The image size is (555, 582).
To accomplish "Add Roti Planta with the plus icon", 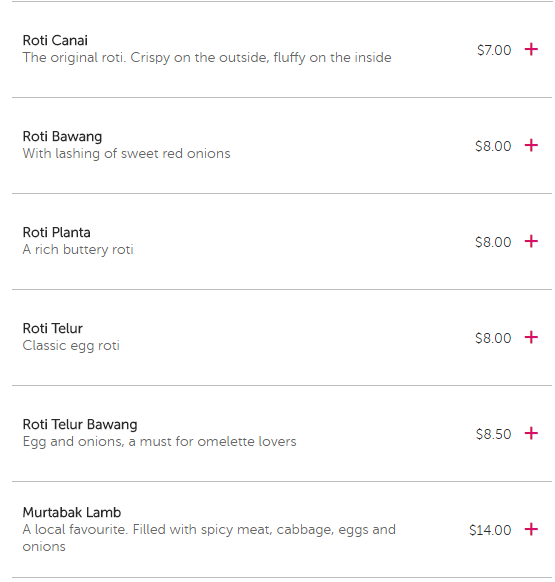I will coord(531,241).
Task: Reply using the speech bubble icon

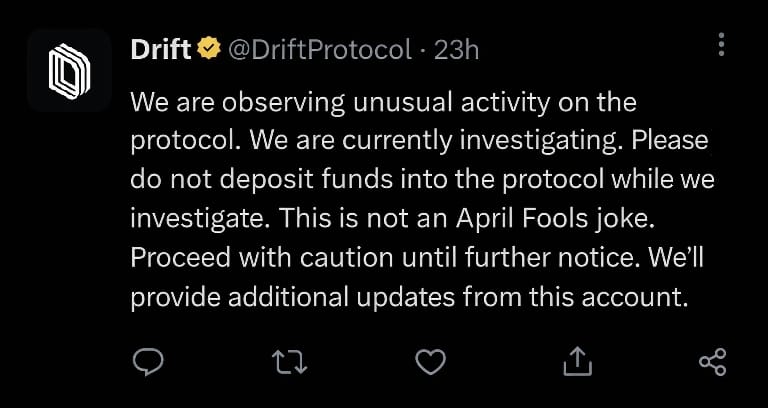Action: [x=147, y=362]
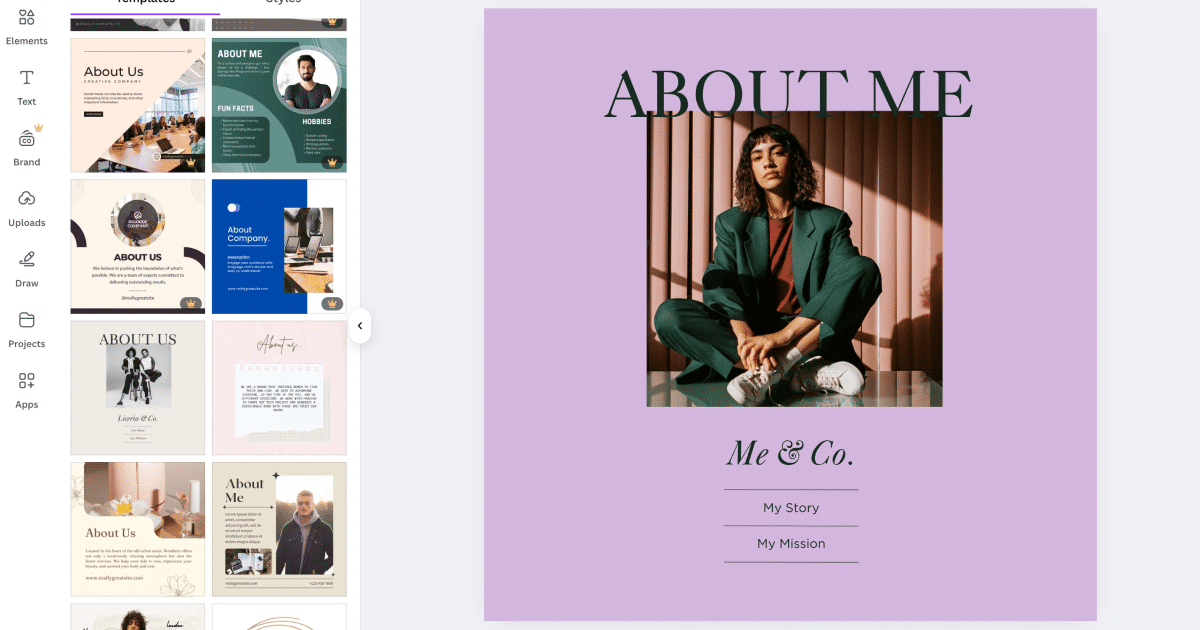The image size is (1200, 630).
Task: Open the Elements panel icon
Action: [27, 17]
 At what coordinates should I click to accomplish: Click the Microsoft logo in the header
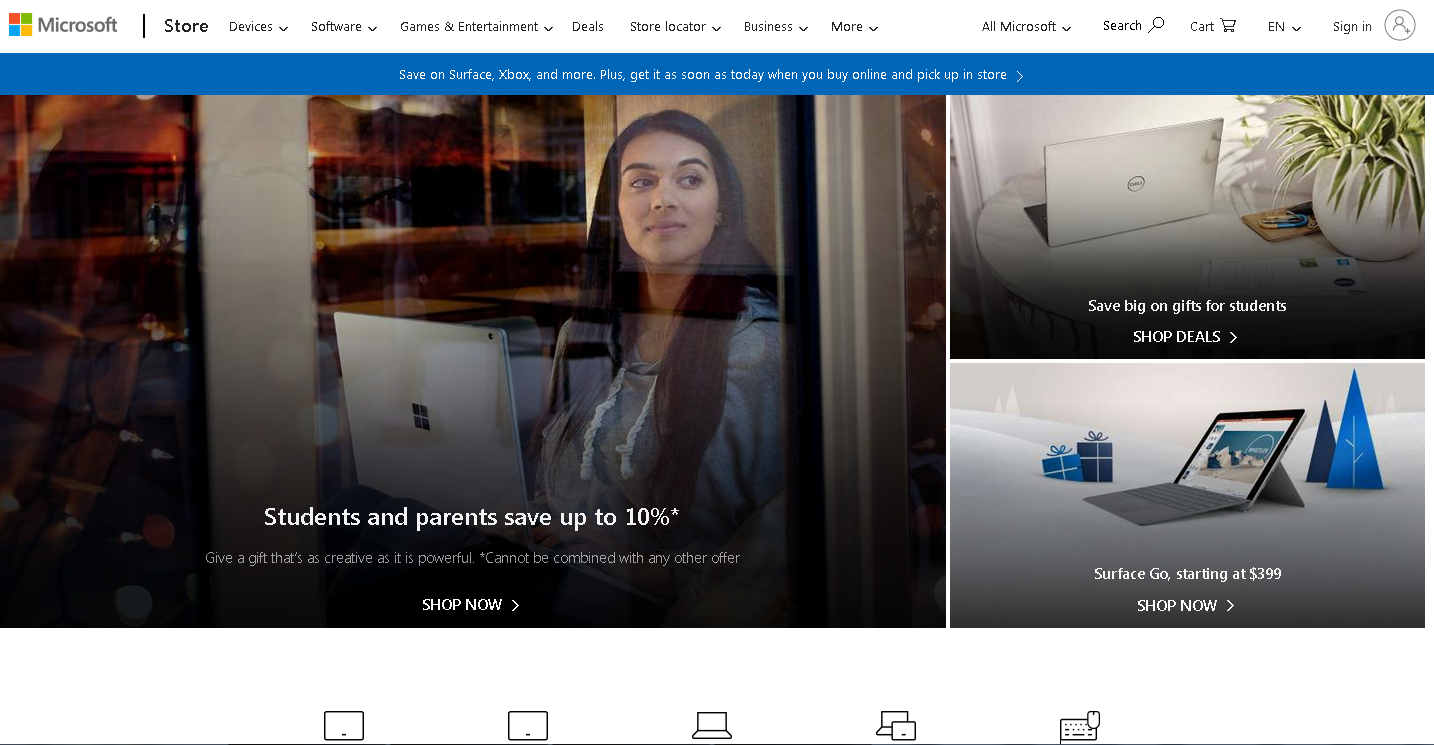[x=63, y=26]
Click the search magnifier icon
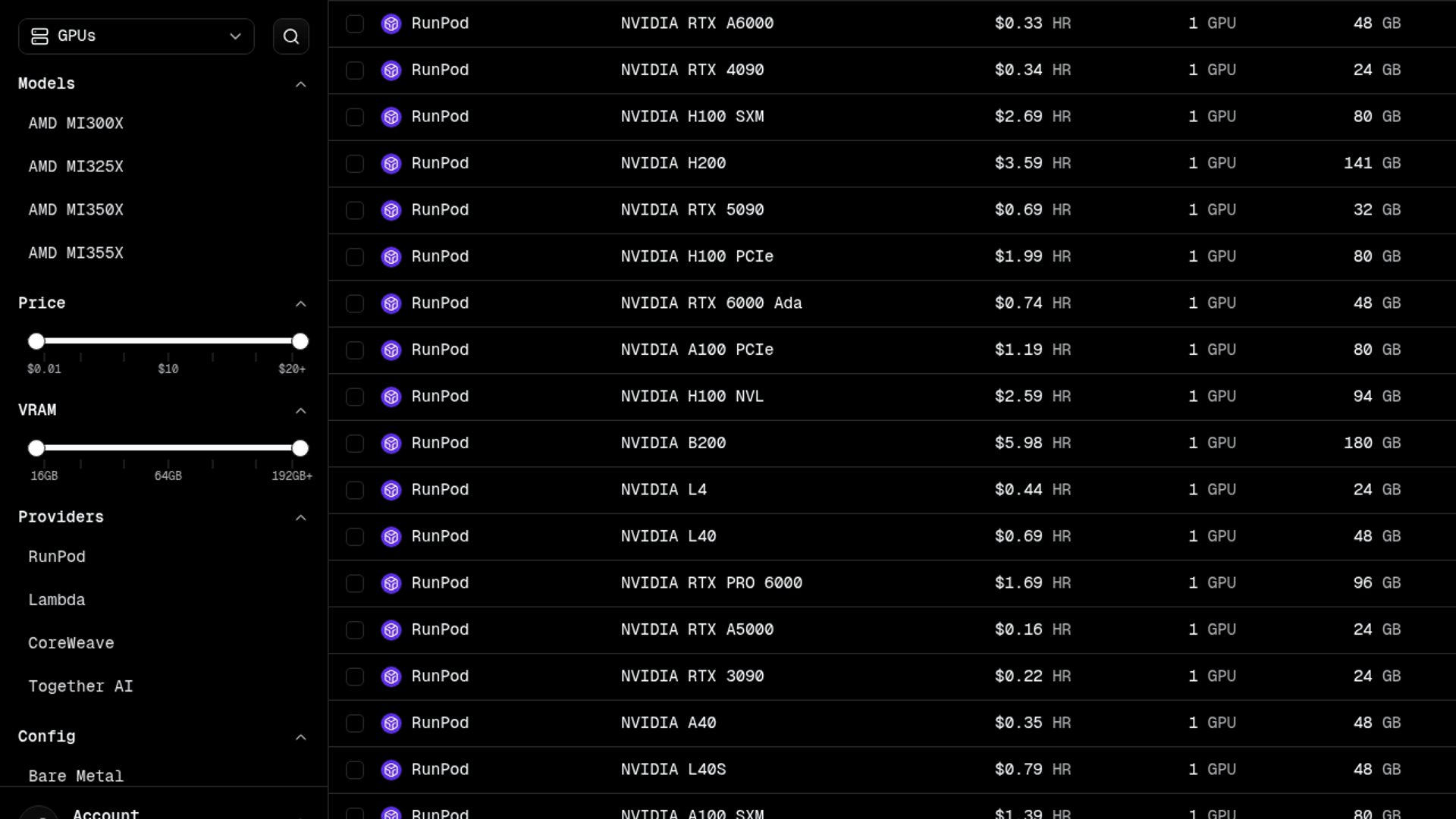Viewport: 1456px width, 819px height. (290, 36)
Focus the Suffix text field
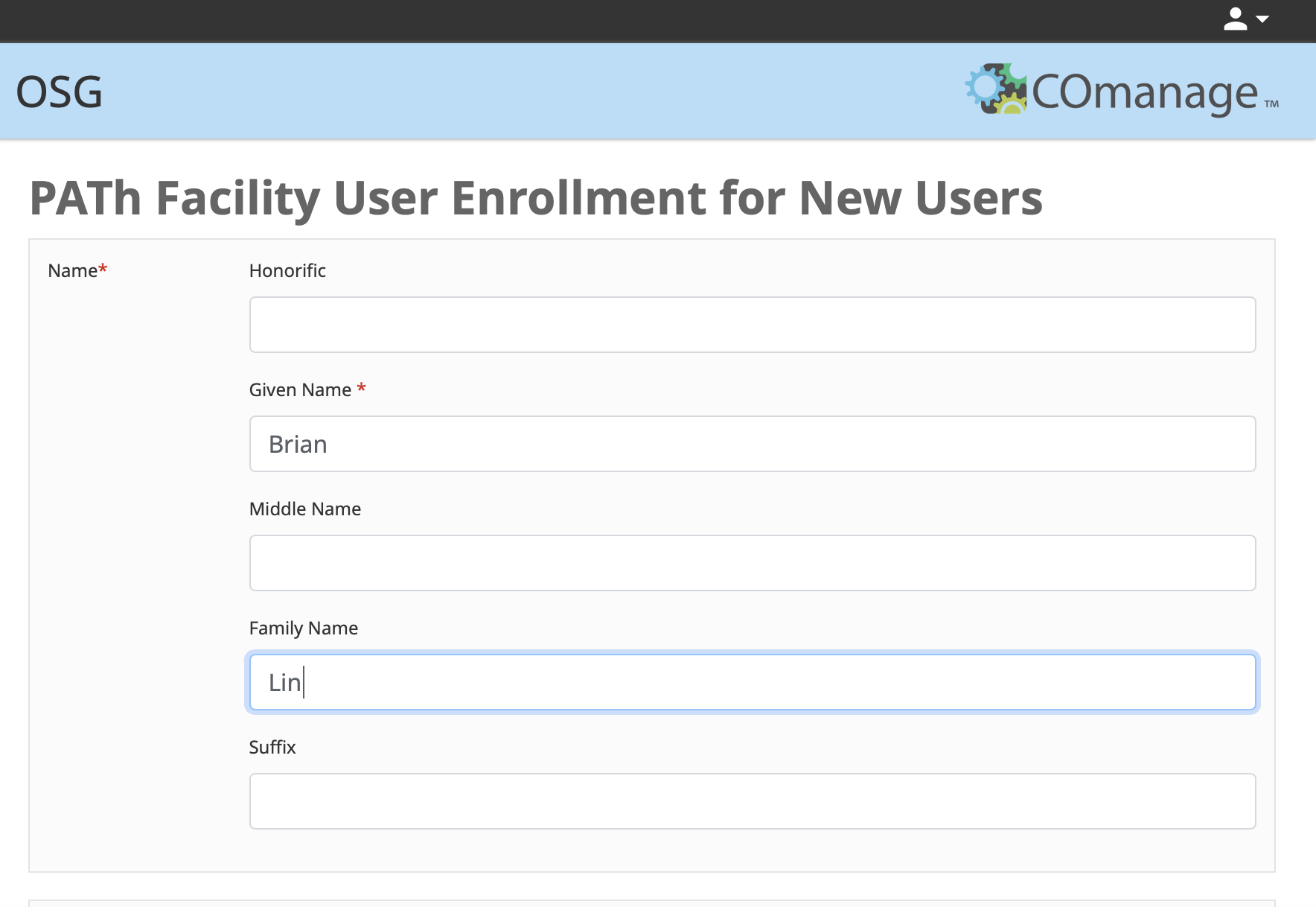Screen dimensions: 1316x907 (x=752, y=801)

## OBJECTIVE
Convert everything from the line containing "Task: Reply using the speech bubble icon" down to the last line into a JSON list of strings, one string per line, with blank lines skipped. Leave the pictures out.

## TASK RESULT
[
  "Task: Reply using the speech bubble icon",
  "Action: [x=147, y=362]",
  "The image size is (1200, 630).",
  "Task: Open the Elements panel icon",
  "Action: [27, 17]",
  " At what coordinates should I click to accomplish: Click the Microsoft logo in the header",
  "[x=63, y=26]",
  "Click the search magnifier icon",
  "Viewport: 1456px width, 819px height. (290, 36)",
  "Focus the Suffix text field",
  "Screen dimensions: 1316x907 (x=752, y=801)"
]